A new book by Stephen Gislason has emerged from his Music Notes.  The topics cover a wide range of interests from the history of instruments, music theory, composing to the most current technologies involved in music composition and sound recording. A special chapter on the Musical Brain explains current knowledge in the brain processing of sound as it applies to language and music decoding. A chapter on the Music Business reviews the dramatic changes in music marketed and discusses some of the dilemmas and controversies facing musicians.

Preface

This book emerged from notes I have kept for several decades. I have spent much time  studying music theory, electronics applied to sound reproduction and to performance skills. I decided to assemble my music notes so that any person interested in music could benefit from simple, clear explanations. Music descriptions often are too complicated and the use of terms can be inconsistent and confusing. As with other subjects I have tackled, I assumed that with a little extra effort more precise descriptions would be welcomed by readers seeking a practical understanding of music.
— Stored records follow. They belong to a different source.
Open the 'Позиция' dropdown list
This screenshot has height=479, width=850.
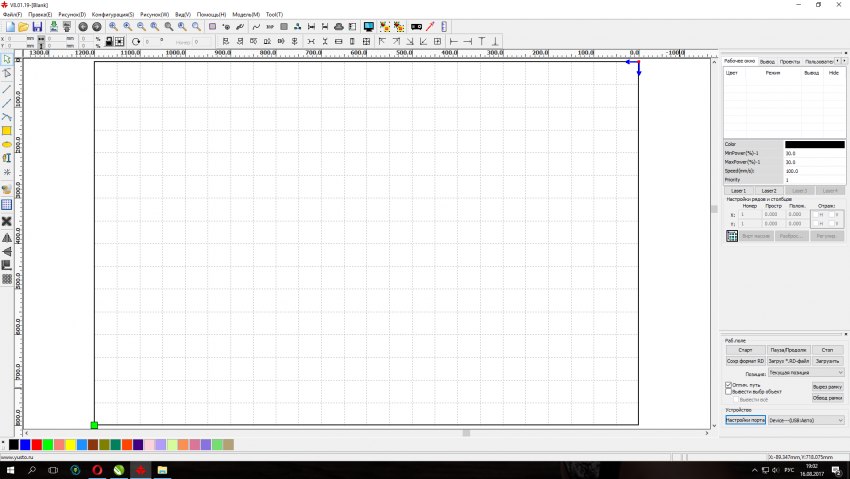(805, 372)
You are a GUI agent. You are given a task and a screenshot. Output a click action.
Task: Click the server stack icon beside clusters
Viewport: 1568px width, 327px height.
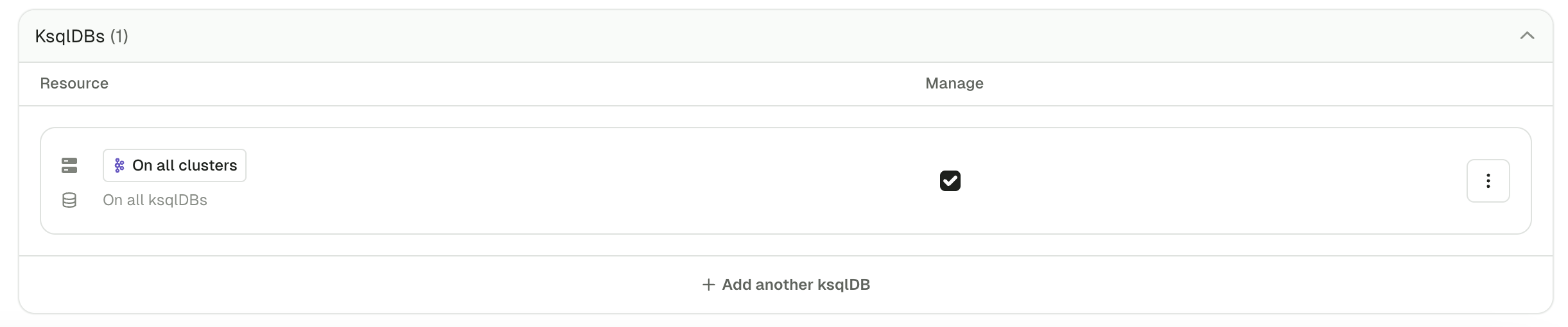pos(69,165)
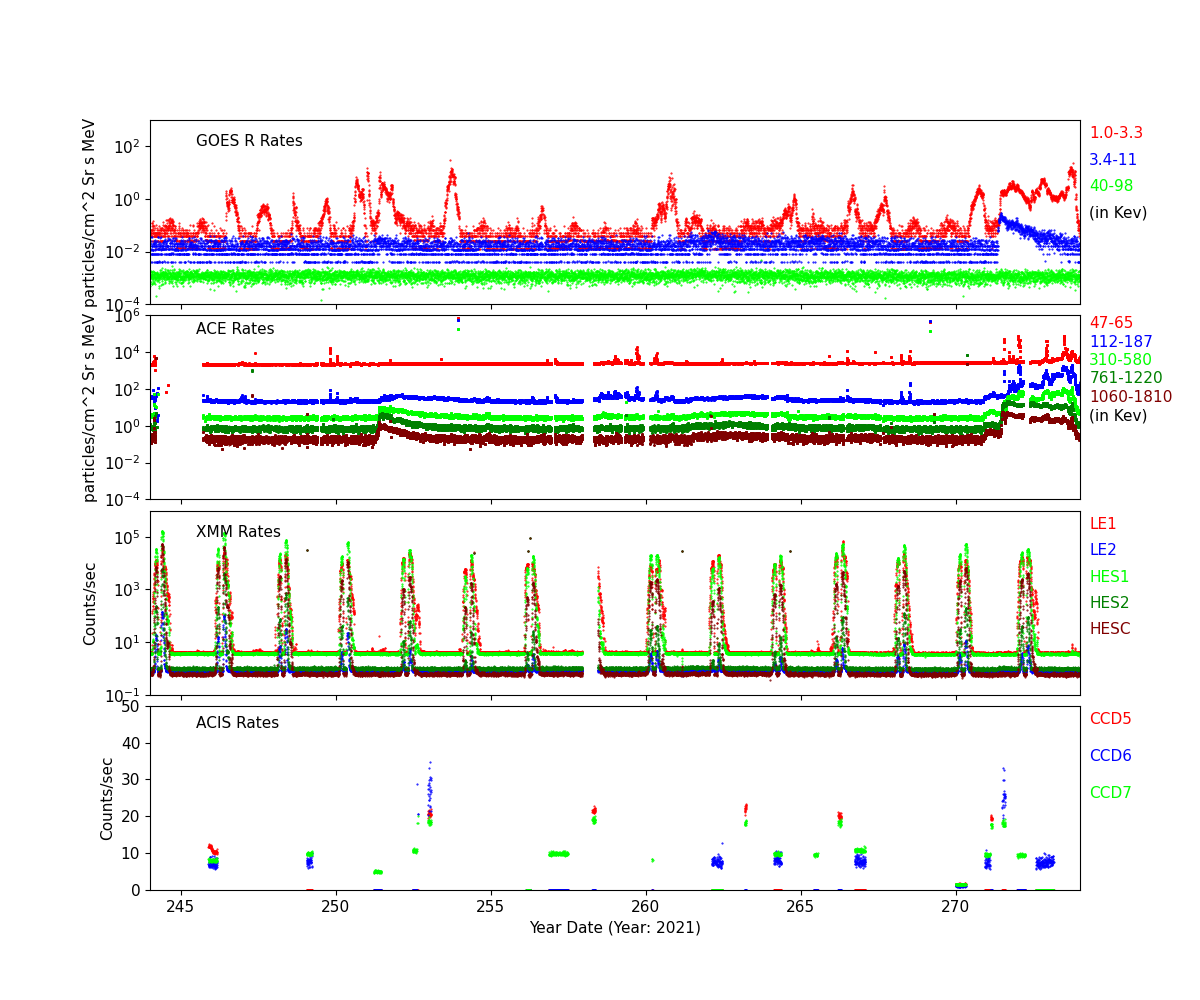Click the "GOES R Rates" panel title
The height and width of the screenshot is (1000, 1200).
249,141
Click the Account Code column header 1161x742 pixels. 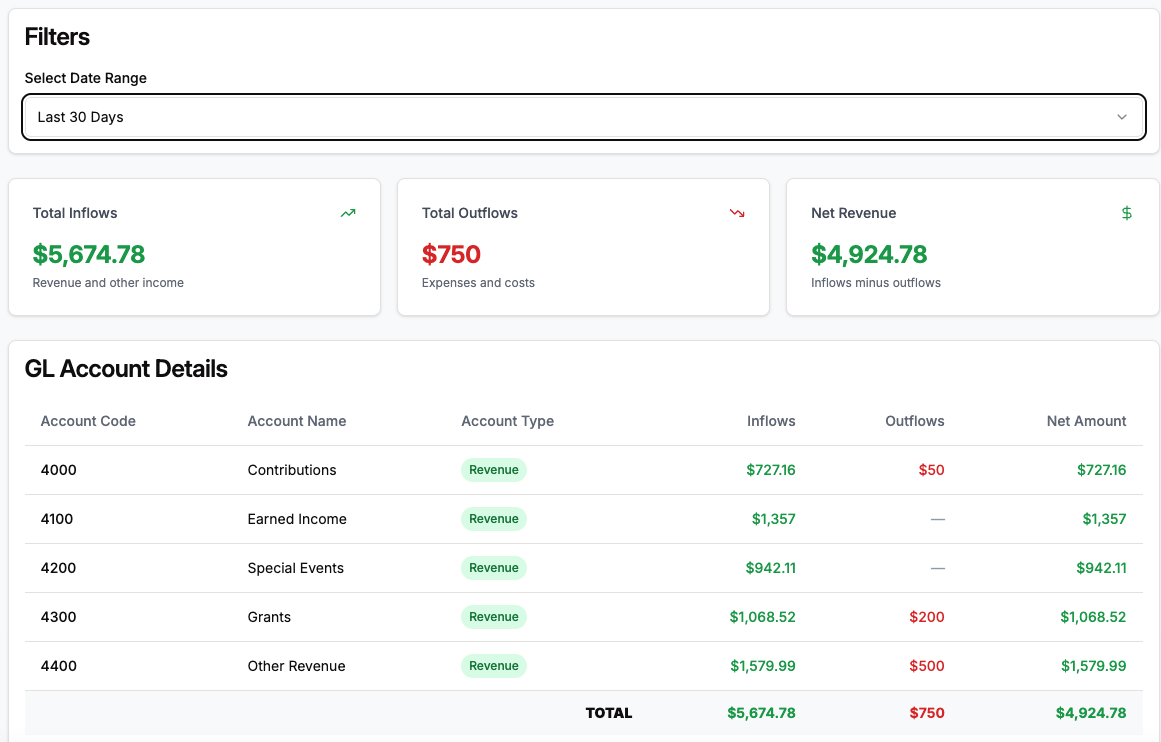point(88,421)
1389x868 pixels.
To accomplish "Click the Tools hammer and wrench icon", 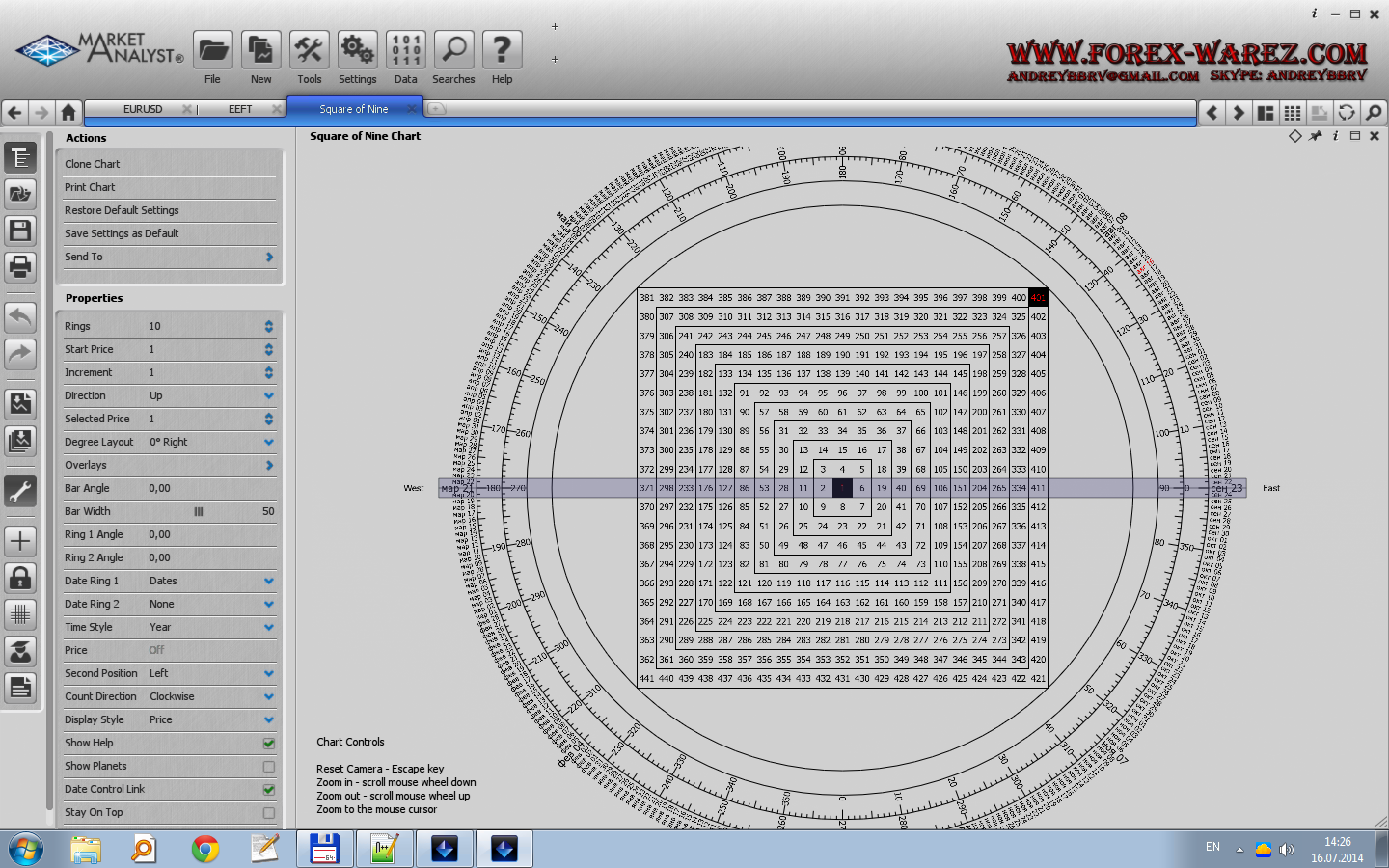I will pyautogui.click(x=309, y=50).
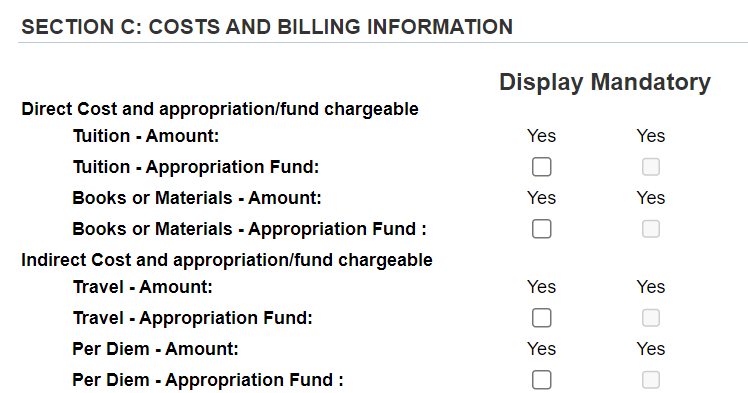Check Display box for Per Diem - Appropriation Fund

[541, 380]
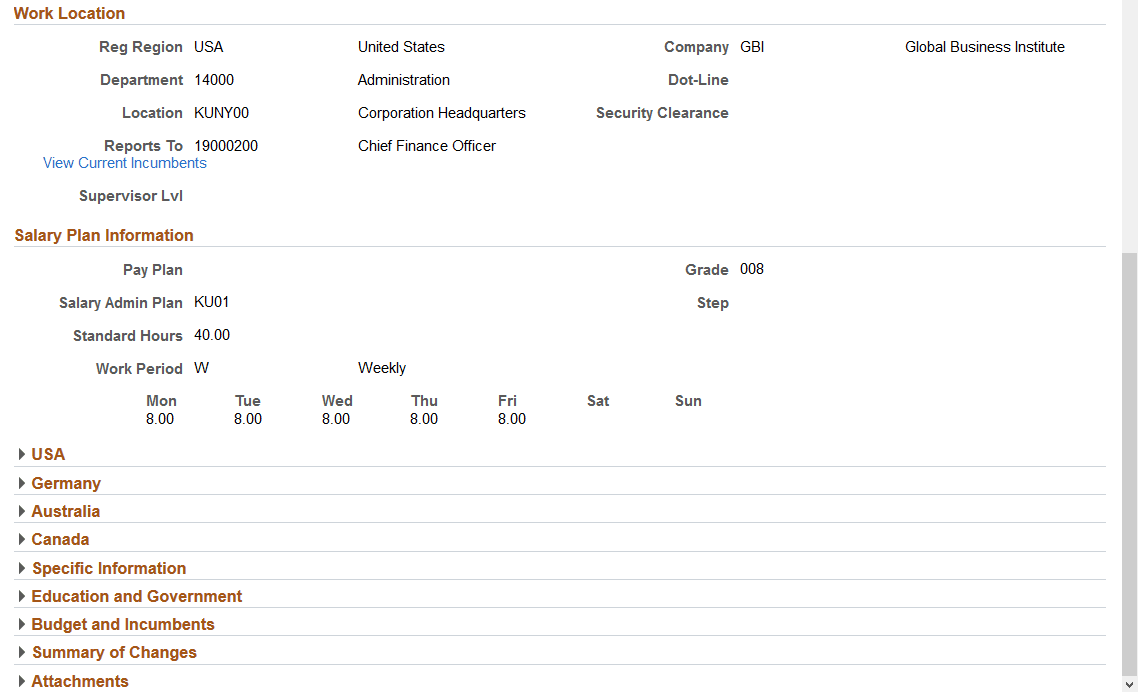Screen dimensions: 1138x692
Task: Expand the USA section
Action: pos(47,454)
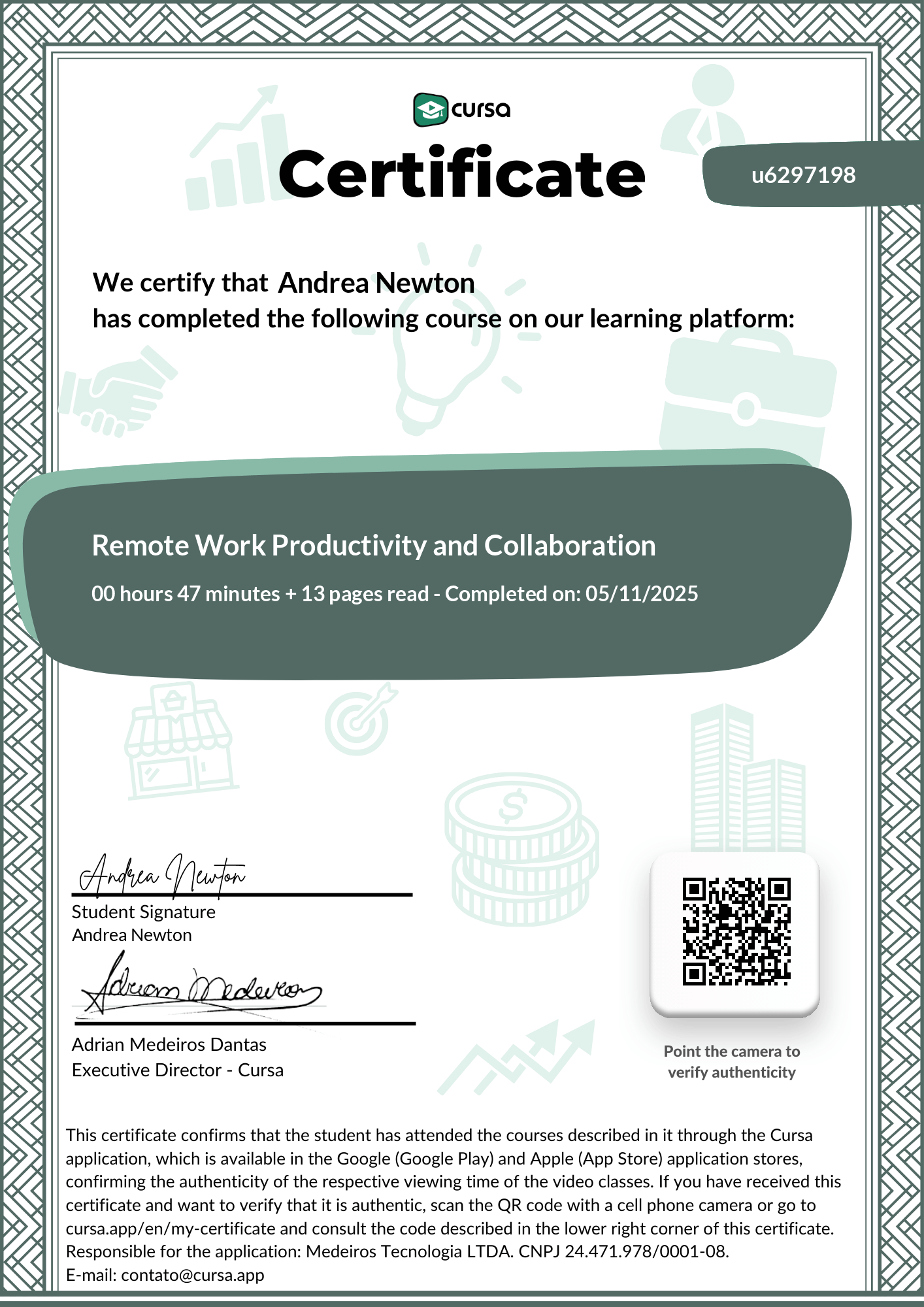
Task: Click the contato@cursa.app email address
Action: tap(192, 1275)
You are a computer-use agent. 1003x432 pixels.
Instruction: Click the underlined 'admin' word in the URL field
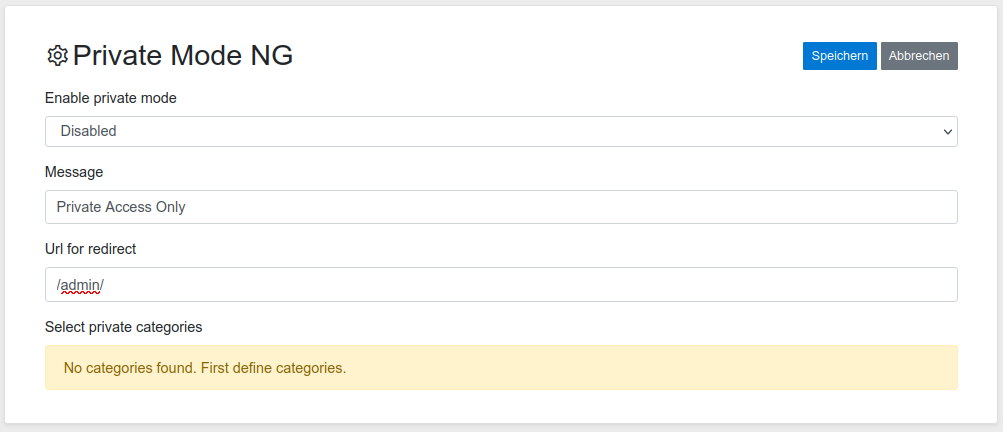click(x=80, y=285)
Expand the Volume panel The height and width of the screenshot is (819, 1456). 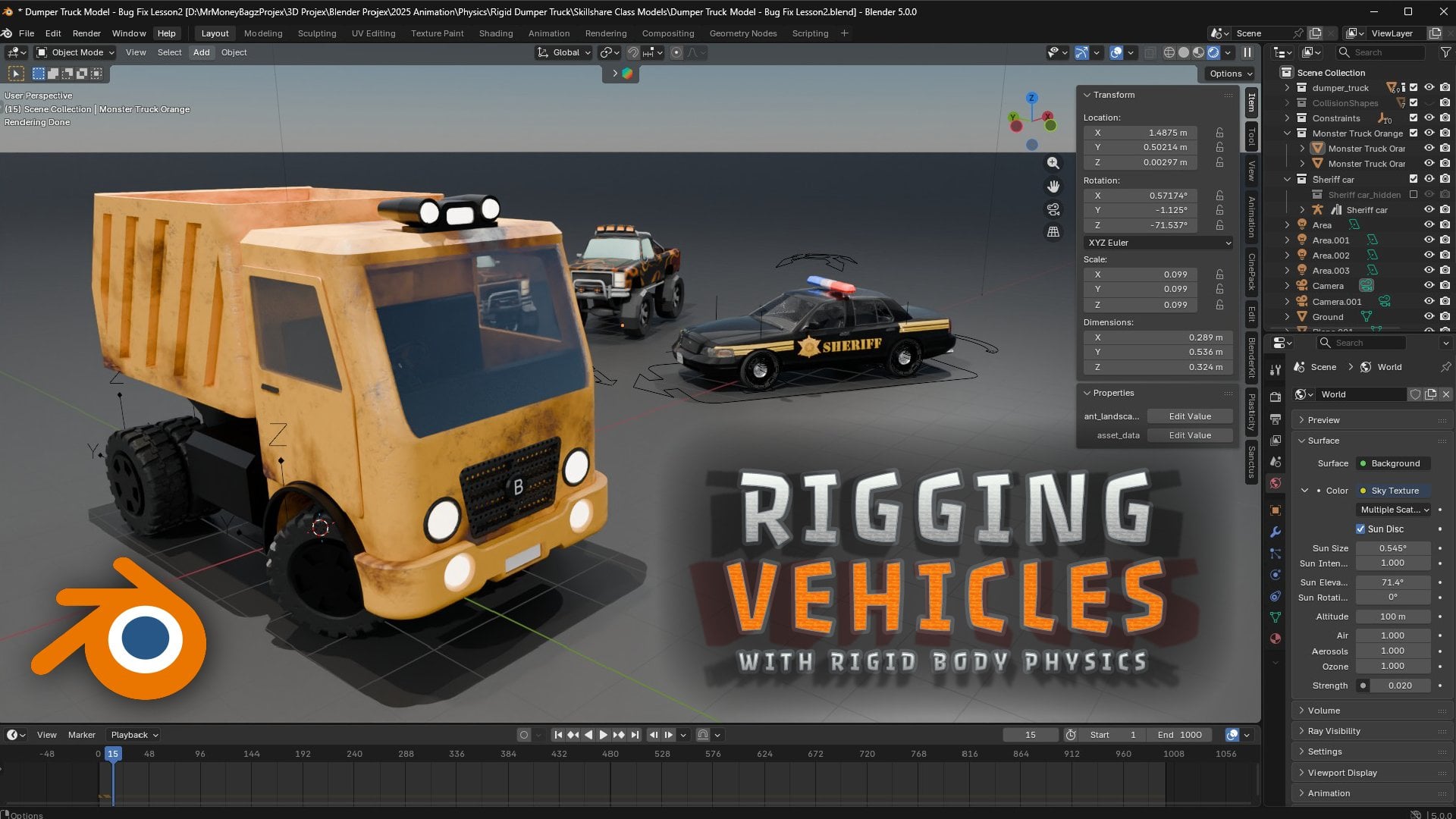point(1324,711)
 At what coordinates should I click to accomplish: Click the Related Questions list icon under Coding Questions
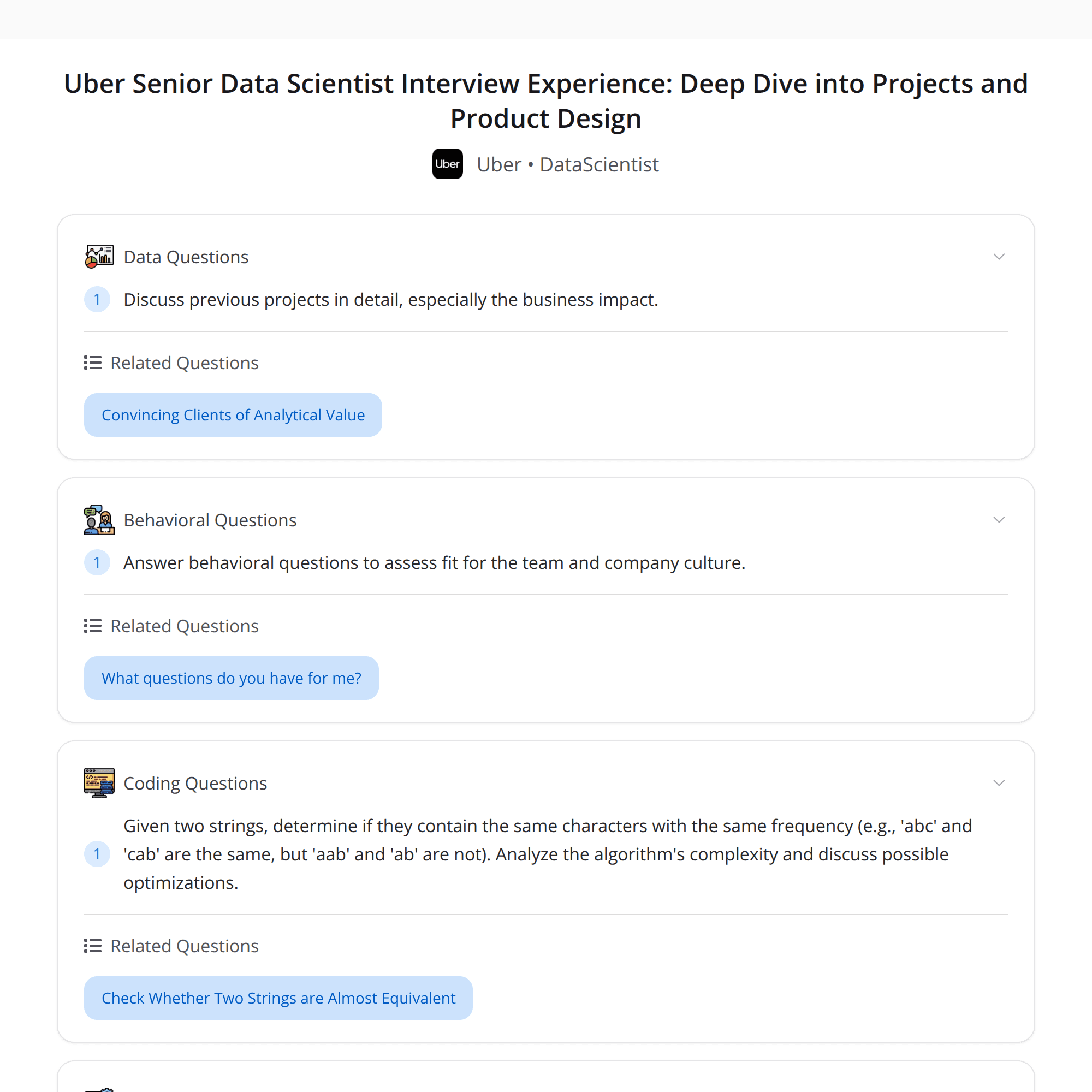[x=92, y=946]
The book begins with a consideration of what sound is and how animals use sounds to communicate. Music is not a human invention, but we do elaborate sound communication more than other animals in our production of both speech and musical performances. The discussion continues with noise, an important topic that is poorly understood. A well informed musician will refrain from making noise and understand Ambrose Bierce when he stated: Of all noise, music is the less offensive."

I include acoustic and electronic instruments in my discussions of music creation. In my world,  electronics dominate every aspect of work and play and most music I create and listen to was created, stored and distributed electronically. The art and science of recording is an important study for all 21st century musicians. Increased sophistication about the nature of sound, the art of combining musical sounds, and the effect on the listener's brain are all required for music to advance beyond noise toward a more effective means of human communication.   Stephen Gislason 2011

Topics from the book are featured on the companion website, Persona Music Studio.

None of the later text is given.